公害病と認定されてから45年、「全面解決」までの道のりは、あまりに長かった。
富山県の神通川流域で発生したイタイイタイ病を巡り、被害者団体と原因企業の三井金属鉱業が被害者救済の合意書に調印した。三井金属鉱業は初めて正式に謝罪した。
被害者の高齢化が進む。他界した人も少なくない。被害者と原因企業が歩み寄り、全面解決を実現させたことを評価したい。
環境省の基準でイタイイタイ病と認定されず、救済から漏れていた被害者に、三井金属鉱業が1人当たり60万円の一時金を支払うのが、合意書の柱だ。

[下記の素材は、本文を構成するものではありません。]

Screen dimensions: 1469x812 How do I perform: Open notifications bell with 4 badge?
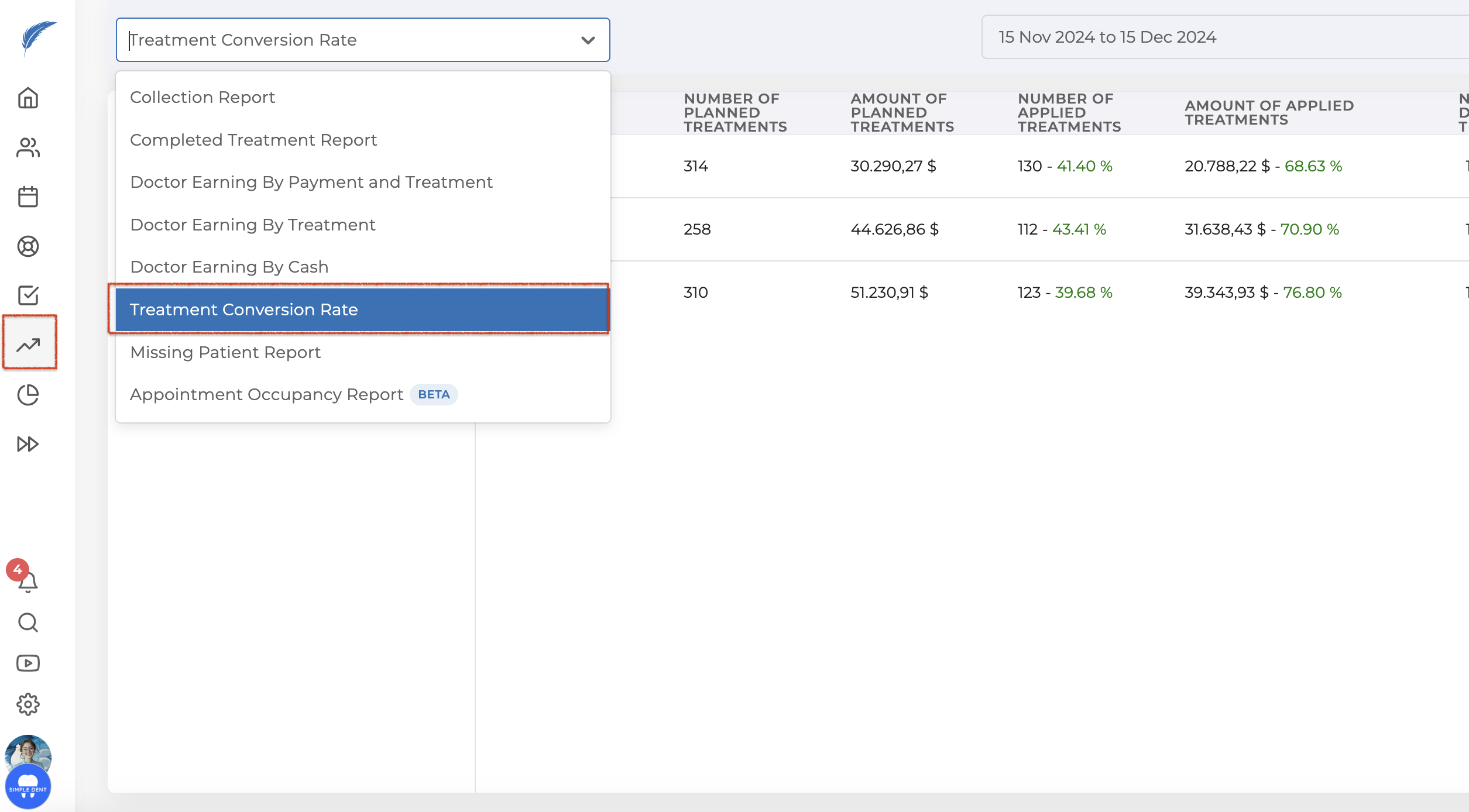click(x=27, y=582)
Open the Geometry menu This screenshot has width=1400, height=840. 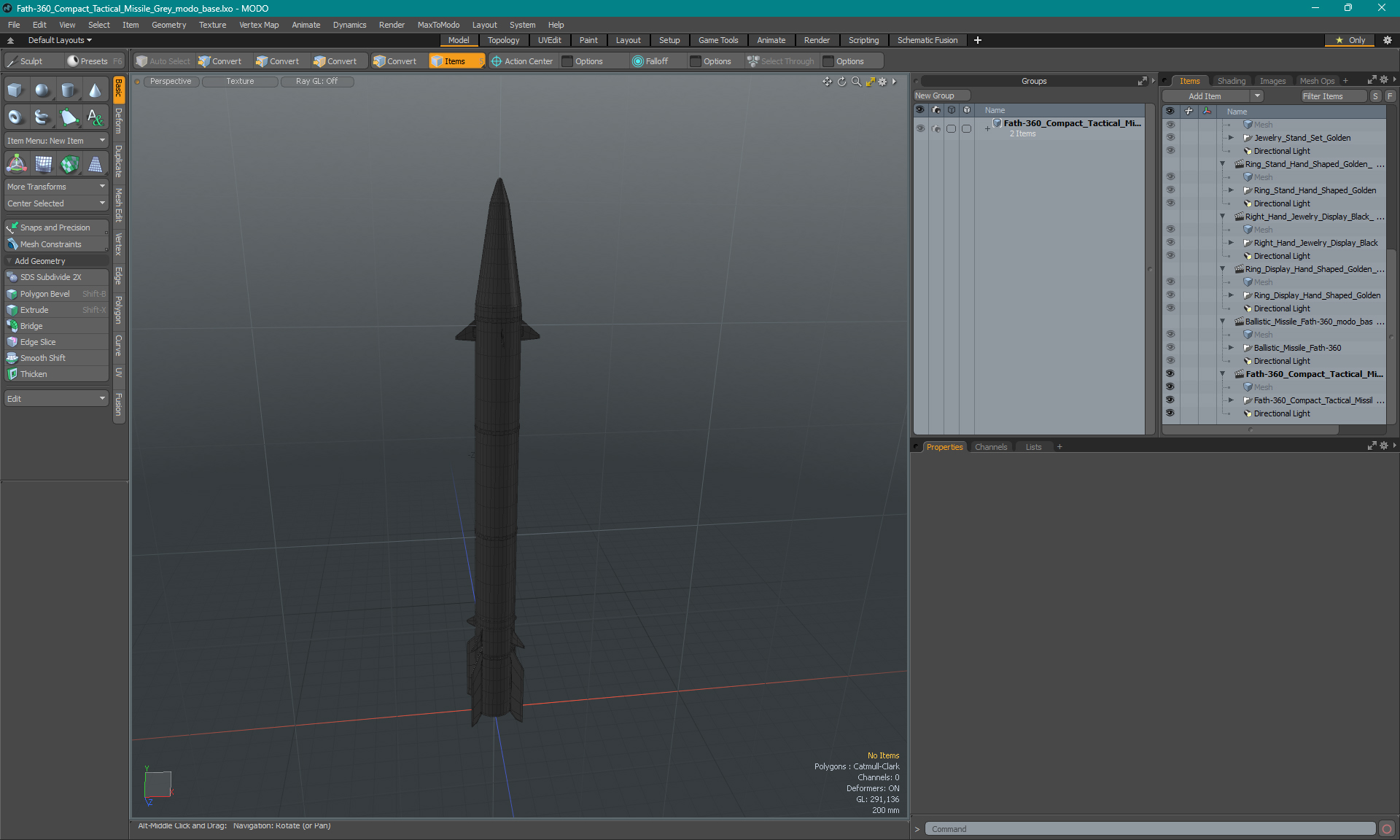(x=168, y=25)
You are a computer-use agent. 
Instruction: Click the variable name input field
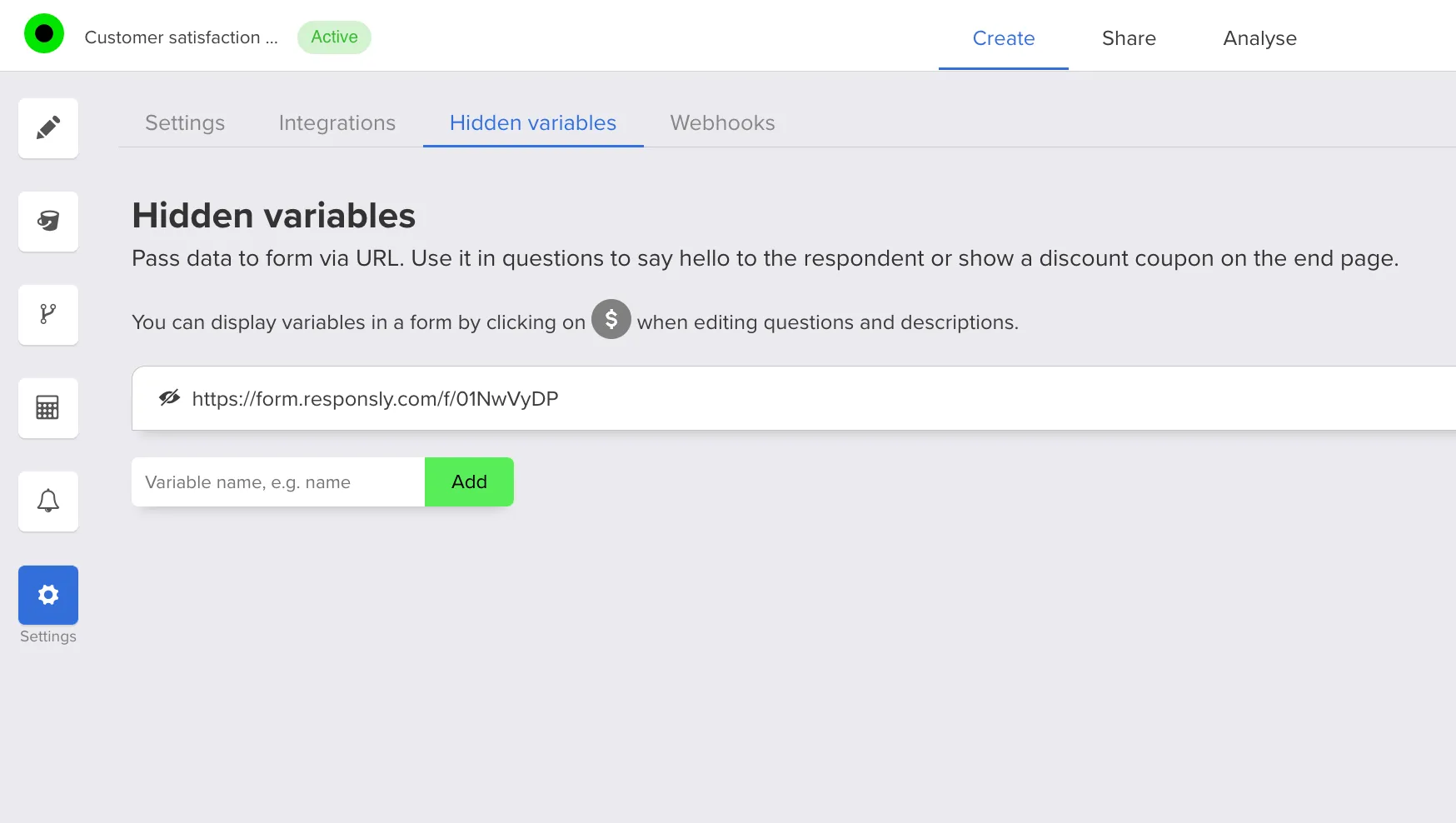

認定患者への賠償金1000万円とは大きな開きがある。早期解決を目指してきた被害者たちにとって、解決案の受け入れは苦渋の決断だったろう。
一時金は、イタイイタイ病の前段症状である腎機能低下の度合いなどで、条件を満たした人が対象となる。該当者は1000人近くに上るとみられる。
三井金属鉱業には、可能な限り多くの人を救済する姿勢で臨むことが求められる。
イタイイタイ病は、水俣病、新潟水俣病、四日市ぜんそくとともに4大公害病に数えられる。体の骨が折れやすくなり、患者が「痛い、痛い」と泣き叫んだことから、病名が付いた。1968年、日本初の公害病に認定された。
原因は、神岡鉱業所(岐阜県)から排出された重金属のカドミウムだ。汚染流域で収穫されたコメなどを通じて被害が広がった。
三井金属鉱業は、認定患者への賠償金支払いに加え、汚染地域の土壌改善などに取り組んできた。汚染された農地の復元事業は昨年、ようやく終了した。
いったん公害を引き起こすと、被害者救済や環境の回復に長い年月と多くの費用を要する。イタイイタイ病の教訓である。
環境省の患者認定基準が、早期の幅広い救済を阻んだと言えよう。重症化し、骨軟化症にならないと、イタイイタイ病と認定されないため、比較的、軽症の人が置き去りにされる結果となった。
認定のハードルが極めて高いという点では、水俣病も同様だ。
最高裁は4月、環境省の基準で認定を退けられたケースについて、水俣病患者と認める判断を示した。被害者救済を巡る争いは、今なお続いている。
水俣病問題でも、被害者をはじめ、当事者同士の歩み寄りが何よりも求められる。